▶ ASSIGNMENT 1: In the Pete Layden profile, rewrite the part from "- Listed weight: 192" up to and including "128th overall pick)", substituting "Recorded weight" for "Listed weight".
▶ ASSIGNMENT 2: Summarize the Pete Layden profile in two sentences.
▶ ASSIGNMENT 3: According to the Pete Layden profile, in which round of the 1942 NFL draft was he picked?

▶ QUOTED PASSAGE:
■ ■ ■

Personal information
- Born: December 30, 1919 Dallas, Texas, U.S.
- Died: July 18, 1982 (aged 62) Edna, Texas, U.S.
- Listed height: 5 ft 11 in (1.80 m)
- Listed weight: 192 lb (87 kg)

Career information
- High school: W. H. Adamson (Dallas)
- College: Texas (1938–1941)
- NFL draft: 1942 (14th round, 128th overall pick)

Career history
- New York Yankees (1948–1949); New York Yanks (1950);

Awards and highlights
- 2× First-team All-SWC (1940, 1941);

Career NFL + AAFC statistics
- TD–INT: 9–9
- Passing yards: 841
- QB rating: 58.6
- Stats at Pro Football Reference

= Pete Layden =

American football and baseball player (1919–1982)

John Peter Layden Jr. (December 30, 1919 – July 18, 1982) was an American two-sport professional athlete who played outfield in Major League Baseball and an assortment of positions in football. He was an outfielder for the St. Louis Browns and a quarterback, running back, cornerback, kick returner, punt returner, and punter for the New York Yankees of the All-America Football Conference (AAFC) and the New York Yanks of the National Football League (NFL).

■ ■ ■

▶ DATASET EXTRACT:
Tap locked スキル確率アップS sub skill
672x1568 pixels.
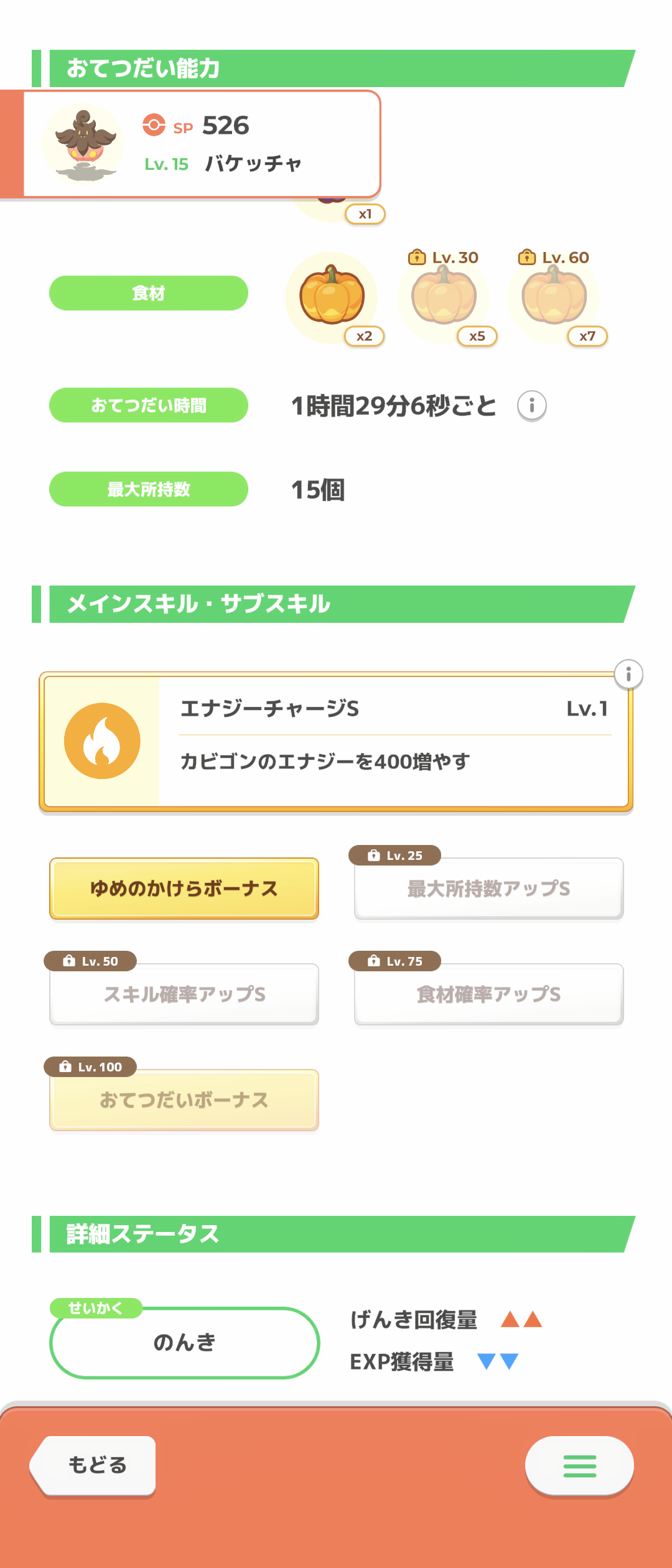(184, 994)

■ ■ ■

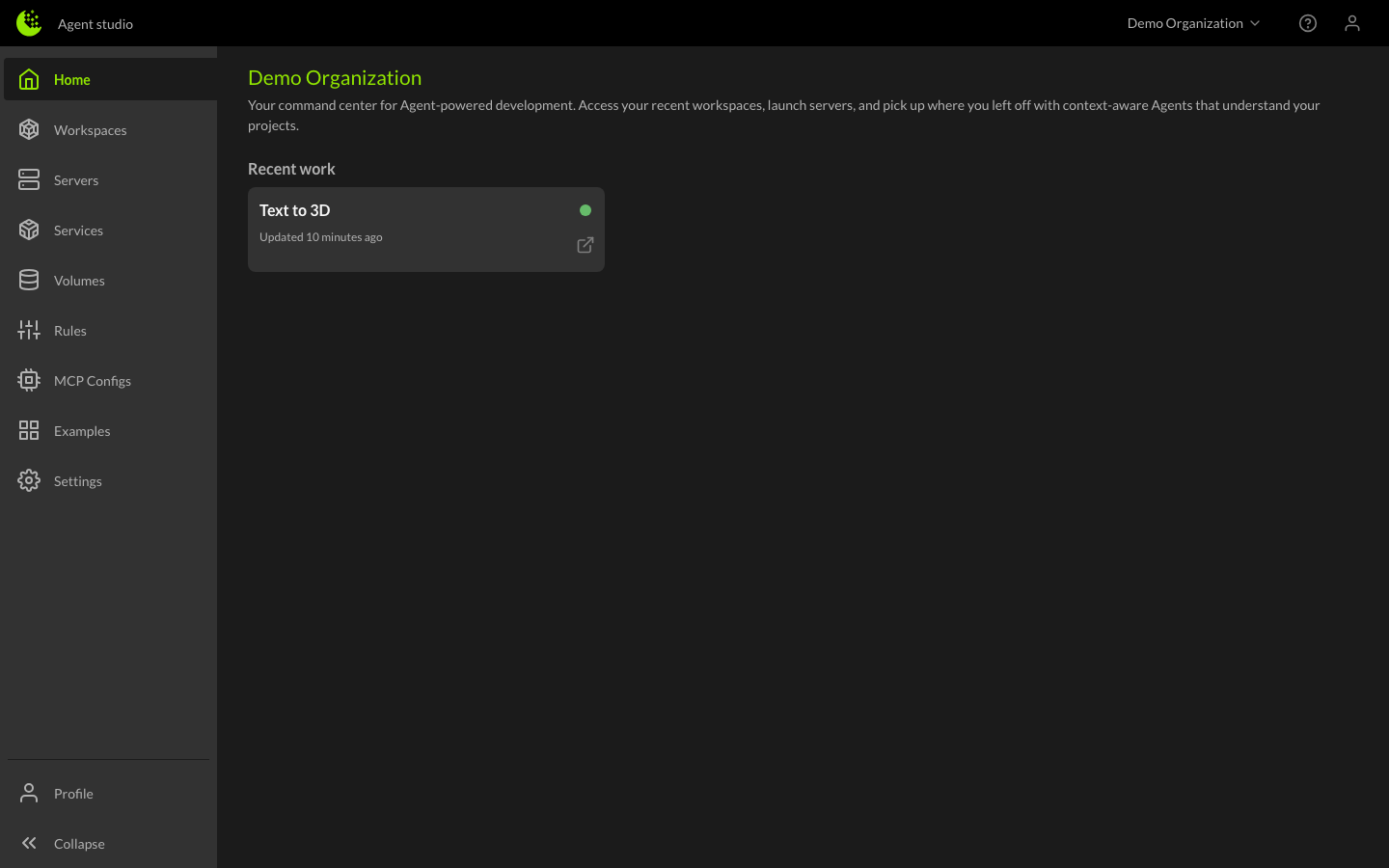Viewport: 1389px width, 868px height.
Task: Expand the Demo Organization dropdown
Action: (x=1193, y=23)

■ ■ ■

▶ WORKED SOLUTION 1:
- Recorded weight: 192 lb (87 kg)

Career information
- High school: W. H. Adamson (Dallas)
- College: Texas (1938–1941)
- NFL draft: 1942 (14th round, 128th overall pick)

▶ WORKED SOLUTION 2: Pete Layden (John Peter Layden Jr., 1919–1982) was an American two-sport professional athlete who played outfield for the St. Louis Browns in Major League Baseball. In football he played college ball at Texas and filled many positions, including quarterback, running back, and punter, for the New York Yankees of the AAFC and the New York Yanks of the NFL.

▶ WORKED SOLUTION 3: The 14th round (128th overall pick).